Copyright Digital Equipment Corp. All rights reserved.

Description

   The popen function creates a pipe between the calling program
   and a shell command awaiting execution. It returns a pointer to a
   FILE structure for the stream.

   The popen function uses the value of the DECC$PIPE_BUFFER_SIZE
   feature logical to set the buffer size of the mailbox it creates
   for the pipe. You can specify a DECC$PIPE_BUFFER_SIZE value of
   512 to 65024 bytes. If DECC$PIPE_BUFFER_SIZE is not specified,
   the default buffer size of 512 is used.

                                 NOTES

      o  When you use the popen function to invoke an output
         filter, beware of possible deadlock caused by output
         data remaining in the program buffer.
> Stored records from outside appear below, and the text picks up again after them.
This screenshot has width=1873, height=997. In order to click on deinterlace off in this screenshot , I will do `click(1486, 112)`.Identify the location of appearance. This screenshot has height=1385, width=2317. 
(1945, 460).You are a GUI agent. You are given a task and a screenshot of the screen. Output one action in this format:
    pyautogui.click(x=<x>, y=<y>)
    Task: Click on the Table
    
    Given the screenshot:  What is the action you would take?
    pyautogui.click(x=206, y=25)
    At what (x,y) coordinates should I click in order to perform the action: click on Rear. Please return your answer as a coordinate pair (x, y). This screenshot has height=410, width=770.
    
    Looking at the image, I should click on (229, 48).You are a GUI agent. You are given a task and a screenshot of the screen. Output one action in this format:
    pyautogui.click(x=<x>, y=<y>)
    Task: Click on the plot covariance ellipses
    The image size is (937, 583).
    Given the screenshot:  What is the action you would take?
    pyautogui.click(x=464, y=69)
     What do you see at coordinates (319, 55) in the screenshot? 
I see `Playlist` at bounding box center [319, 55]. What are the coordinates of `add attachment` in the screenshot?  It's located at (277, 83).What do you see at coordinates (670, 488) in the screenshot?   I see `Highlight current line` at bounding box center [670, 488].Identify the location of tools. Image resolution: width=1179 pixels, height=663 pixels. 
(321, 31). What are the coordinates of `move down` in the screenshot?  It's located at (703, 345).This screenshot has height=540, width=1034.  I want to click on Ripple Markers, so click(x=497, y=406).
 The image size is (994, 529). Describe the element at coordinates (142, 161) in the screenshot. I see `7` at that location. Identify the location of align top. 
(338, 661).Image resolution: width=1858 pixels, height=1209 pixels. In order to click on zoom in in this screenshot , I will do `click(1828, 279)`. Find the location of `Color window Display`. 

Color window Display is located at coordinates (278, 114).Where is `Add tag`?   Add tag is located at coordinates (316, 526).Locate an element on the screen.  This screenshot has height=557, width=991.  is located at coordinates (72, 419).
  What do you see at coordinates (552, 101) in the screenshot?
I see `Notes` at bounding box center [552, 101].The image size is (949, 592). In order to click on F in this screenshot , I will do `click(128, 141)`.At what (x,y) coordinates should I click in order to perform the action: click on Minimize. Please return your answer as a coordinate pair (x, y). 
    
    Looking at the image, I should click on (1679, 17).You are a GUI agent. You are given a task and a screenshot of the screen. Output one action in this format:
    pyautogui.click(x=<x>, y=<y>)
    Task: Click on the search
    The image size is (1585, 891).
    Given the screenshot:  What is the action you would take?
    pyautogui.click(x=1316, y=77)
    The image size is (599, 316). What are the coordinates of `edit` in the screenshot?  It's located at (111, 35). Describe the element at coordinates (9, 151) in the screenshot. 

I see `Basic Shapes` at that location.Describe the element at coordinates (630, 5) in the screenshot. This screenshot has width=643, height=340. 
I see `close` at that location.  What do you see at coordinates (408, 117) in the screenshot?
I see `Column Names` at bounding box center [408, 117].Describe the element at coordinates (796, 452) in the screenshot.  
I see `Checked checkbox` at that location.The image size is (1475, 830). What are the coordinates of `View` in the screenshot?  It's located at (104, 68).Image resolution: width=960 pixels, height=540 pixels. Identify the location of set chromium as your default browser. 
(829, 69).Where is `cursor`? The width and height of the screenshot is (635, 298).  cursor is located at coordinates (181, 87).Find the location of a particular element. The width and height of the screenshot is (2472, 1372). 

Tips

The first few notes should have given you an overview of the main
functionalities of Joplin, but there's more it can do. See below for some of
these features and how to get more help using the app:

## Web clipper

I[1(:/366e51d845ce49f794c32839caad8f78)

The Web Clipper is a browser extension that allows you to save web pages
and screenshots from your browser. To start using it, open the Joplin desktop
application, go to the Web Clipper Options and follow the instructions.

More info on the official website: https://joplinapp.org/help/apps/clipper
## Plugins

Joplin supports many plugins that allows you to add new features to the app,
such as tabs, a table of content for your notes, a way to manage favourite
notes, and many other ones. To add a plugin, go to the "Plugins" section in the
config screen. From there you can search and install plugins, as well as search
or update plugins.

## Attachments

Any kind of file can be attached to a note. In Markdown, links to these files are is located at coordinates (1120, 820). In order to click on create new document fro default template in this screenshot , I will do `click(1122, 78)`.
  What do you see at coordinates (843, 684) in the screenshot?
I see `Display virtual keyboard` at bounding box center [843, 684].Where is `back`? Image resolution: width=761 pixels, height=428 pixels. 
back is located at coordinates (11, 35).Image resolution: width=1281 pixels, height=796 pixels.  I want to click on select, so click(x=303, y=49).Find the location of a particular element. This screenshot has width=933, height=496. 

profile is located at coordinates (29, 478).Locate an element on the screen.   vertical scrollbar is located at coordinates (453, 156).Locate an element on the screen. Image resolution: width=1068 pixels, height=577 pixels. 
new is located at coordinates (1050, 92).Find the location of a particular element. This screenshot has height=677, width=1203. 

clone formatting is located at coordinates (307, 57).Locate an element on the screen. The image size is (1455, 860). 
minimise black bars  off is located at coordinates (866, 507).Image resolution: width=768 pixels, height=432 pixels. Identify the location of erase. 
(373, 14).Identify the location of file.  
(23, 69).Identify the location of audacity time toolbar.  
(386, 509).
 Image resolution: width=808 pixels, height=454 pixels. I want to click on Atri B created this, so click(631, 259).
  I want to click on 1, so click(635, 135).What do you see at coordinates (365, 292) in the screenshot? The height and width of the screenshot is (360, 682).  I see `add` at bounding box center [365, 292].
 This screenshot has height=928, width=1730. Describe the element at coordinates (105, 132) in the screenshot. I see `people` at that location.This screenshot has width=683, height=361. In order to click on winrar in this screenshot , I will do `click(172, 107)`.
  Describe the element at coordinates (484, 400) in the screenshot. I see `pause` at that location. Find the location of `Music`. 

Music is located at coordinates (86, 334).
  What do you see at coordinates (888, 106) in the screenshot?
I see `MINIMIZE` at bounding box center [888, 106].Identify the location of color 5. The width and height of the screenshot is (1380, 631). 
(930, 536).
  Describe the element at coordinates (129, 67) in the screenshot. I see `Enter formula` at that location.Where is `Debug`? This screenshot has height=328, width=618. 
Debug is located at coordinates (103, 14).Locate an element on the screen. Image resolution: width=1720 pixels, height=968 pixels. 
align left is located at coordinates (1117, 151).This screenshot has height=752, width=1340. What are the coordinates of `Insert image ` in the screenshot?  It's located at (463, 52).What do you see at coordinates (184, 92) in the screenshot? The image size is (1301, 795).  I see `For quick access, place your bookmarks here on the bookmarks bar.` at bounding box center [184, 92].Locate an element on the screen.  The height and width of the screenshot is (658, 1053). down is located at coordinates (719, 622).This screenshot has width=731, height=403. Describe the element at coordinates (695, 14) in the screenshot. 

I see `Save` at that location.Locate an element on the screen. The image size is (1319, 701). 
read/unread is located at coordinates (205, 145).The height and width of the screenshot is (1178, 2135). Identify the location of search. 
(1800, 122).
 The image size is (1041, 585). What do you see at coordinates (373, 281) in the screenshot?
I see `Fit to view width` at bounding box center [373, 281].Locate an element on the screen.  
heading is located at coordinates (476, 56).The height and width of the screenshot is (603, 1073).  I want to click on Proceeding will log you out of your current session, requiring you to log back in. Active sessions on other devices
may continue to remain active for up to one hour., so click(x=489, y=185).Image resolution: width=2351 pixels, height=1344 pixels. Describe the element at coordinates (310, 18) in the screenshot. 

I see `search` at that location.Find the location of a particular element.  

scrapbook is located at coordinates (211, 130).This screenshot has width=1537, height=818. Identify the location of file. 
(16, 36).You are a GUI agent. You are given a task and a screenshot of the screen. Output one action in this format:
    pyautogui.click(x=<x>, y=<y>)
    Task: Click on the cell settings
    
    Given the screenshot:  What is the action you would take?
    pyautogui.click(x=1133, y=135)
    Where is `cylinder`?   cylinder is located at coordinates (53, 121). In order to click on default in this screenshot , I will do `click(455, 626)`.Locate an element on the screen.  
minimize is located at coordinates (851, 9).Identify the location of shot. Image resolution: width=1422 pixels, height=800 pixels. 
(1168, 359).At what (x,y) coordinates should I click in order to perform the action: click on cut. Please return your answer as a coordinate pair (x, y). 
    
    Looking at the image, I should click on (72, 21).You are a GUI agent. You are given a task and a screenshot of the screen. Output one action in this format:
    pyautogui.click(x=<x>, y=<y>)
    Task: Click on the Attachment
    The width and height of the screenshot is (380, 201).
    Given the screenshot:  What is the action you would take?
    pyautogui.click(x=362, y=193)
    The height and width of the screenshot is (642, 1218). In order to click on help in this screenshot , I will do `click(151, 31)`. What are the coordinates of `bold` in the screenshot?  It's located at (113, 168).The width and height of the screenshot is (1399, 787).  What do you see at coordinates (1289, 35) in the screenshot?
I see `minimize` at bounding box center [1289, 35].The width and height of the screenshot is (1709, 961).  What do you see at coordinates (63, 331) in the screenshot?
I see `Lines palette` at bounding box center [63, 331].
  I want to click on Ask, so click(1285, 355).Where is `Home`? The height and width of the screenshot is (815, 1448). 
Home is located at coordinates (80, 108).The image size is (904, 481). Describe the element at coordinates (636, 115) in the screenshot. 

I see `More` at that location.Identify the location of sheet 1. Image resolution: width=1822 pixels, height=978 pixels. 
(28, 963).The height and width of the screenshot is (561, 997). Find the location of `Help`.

You can avoid this
         by either using the setvbuf function to ensure that the
         output stream is unbuffered, or the fflush function to
         ensure that all buffered data is flushed before calling
         the pclose function.

      o  For added UNIX portability, you can use the following
         feature logicals to control the behavior of the C RTL
         pipe implementation:

         -  Define the DECC$STREAM_PIPE feature logical name to
            ENABLE to direct the pipe function to use stream I/O
            instead of record I/O.

         -  Define the DECC$POPEN_NO_CRLF_REC_ATTR feature logical
            to ENABLE to prevent CR/LF carriage control from being
            added to pipe records for pipes opened with the popen
            function. Be aware that enabling this feature might
            result in undesired behavior from other functions such
            as gets that rely on the carriage-return character.